- The paper introduces KVDirect, a framework that reduces LLM inference latency by 55% via optimized KV cache transfers.
- It utilizes a novel tensor-centric RDMA communication mechanism to bypass CPU overhead, enhancing GPU-NIC interaction efficiency.
- The framework implements dynamic GPU resource scheduling and a pull-based cache strategy, significantly improving scalability in distributed inference.
KVDirect: Distributed Disaggregated LLM Inference
Introduction
The paper "KVDirect: Distributed Disaggregated LLM Inference" addresses the inefficiencies in the current strategies for disaggregated inference in LLMs. Disaggregated inference separates the prefill and decode stages to enhance hardware utilization and improve service quality. However, existing solutions are restricted to single-node deployments due to constraints in inter-node communication, significantly impairing scalability and flexibility. This paper proposes KVDirect, a framework that optimizes KV cache transfer to facilitate distributed disaggregated LLM inference, achieving a notable reduction in per-request latency.
Disaggregated LLM Inference
Disaggregated inference divides the workload between two distinct workers: a prefill worker computing the KV cache for all tokens and a decode worker generating responses using this cache. Existing systems limit disaggregated inference to a single node, primarily relying on fast intra-node NV-Link for KV cache transfer, leading to resource allocation inflexibility and reduced overall service capacity. The research identifies the redundant synchronization and data movement as critical issues, which make only a small fraction of message-passing-based communication effective (Figure 1).

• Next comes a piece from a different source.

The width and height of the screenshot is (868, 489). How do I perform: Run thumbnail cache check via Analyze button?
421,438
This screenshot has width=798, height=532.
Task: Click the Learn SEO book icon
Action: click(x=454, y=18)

Figure 1: The workflow of disaggregated LLM inference with an emphasis on KV cache.
KVDirect's Innovations
The paper presents several key innovations:
- Tensor-centric Communication Mechanism: KVDirect introduces a communication mechanism that significantly reduces synchronization overhead by enabling direct RDMA-based transfers. This approach bypasses the CPU, allowing efficient GPU to NIC communication.
- Dynamic GPU Resource Scheduling: The system supports dynamic GPU resource scheduling that facilitates efficient KV cache transfers and optimizes resource utilization.
- Pull-based KV Cache Transfer Strategy: By adopting a pull-mode strategy, decode workers read data from prefill workers. This approach minimizes GPU resource idling and optimizes latency, enhancing performance under high query per second (QPS) scenarios (Figure 2).
Figure 2: The message-based KV cache transfer with 4KB block size, where the blue and red arrows represent the communication over PCIe and network, respectively.
Experimental Results
The implementation of KVDirect demonstrated that it reduced per-request latency by 55% compared to a baseline across various workloads. This performance evaluation showcased improvements in the Time To First Token (TTFT) and Time Between Tokens (TBT), crucial metrics for LLM inference efficiency. KVDirect achieves high bandwidth use, demonstrating its effectiveness in handling long prompts and extensive response generation, without the constraints seen in previous systems (Figure 3).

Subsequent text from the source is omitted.